Personal information
- Born: 3 June 1892 Kirumpää, Estonia
- Died: 10 April 1967 (aged 74) Tallinn, then part of Estonian SSR, Soviet Union
- Weight: 100 kg (220 lb)

Sport
- Sport: Weightlifting
- Coached by: Alfred Neuland

Medal record
Representing Estonia
World Championships
| Bronze medal – third place | 1922 Tallinn | +82.5 kg |

= Kaljo Raag =

Estonian weightlifter (1892–1967)

Kaljo-Feliks Raag (3 June 1892 – 10 April 1967) was an Estonian heavyweight weightlifter who won a bronze medal at the 1922 World Championships and placed seventh at the 1924 Summer Olympics. He won the national heavyweight title in 1925 and 1927 and set six national records.

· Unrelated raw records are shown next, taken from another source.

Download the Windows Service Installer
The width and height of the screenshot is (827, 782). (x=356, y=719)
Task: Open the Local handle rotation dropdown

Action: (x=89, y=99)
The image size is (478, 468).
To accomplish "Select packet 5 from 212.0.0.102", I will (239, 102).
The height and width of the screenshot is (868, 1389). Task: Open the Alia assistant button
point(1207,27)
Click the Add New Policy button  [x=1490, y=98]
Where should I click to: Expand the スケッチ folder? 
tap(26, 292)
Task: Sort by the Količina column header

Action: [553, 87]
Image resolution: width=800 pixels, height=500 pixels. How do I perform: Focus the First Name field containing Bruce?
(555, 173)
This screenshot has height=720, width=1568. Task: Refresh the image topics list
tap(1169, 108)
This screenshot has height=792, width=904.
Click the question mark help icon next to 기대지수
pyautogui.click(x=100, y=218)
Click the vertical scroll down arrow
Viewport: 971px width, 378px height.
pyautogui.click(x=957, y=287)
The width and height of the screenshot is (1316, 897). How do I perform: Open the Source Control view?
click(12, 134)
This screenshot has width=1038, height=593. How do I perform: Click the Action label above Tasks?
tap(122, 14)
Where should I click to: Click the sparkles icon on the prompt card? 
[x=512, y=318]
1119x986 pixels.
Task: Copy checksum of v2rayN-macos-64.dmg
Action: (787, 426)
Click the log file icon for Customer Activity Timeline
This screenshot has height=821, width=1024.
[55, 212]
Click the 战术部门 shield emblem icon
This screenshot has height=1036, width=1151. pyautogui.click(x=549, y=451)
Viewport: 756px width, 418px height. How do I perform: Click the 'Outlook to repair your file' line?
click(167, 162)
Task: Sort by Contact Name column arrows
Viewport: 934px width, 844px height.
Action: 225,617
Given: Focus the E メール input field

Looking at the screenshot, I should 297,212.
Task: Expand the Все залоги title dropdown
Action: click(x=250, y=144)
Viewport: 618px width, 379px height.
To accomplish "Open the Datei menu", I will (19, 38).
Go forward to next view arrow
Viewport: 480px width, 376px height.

After retiring from competitions, Raag acted as a weightlifting coach, referee and official. Besides wrestling, he was known as a singer and theater actor. He performed as an actor at the Valga theatre from 1919 until 1922 and as a choral singer and soloist at the Estonia Theatre from 1928 until 1933. He appeared in two Estonian silent films: Õnnelik korterikriisi lahendus (1924), directed by Konstantin Märska, and Tšeka komissar Miroštšenko (1925), directed by Paul Sehnert.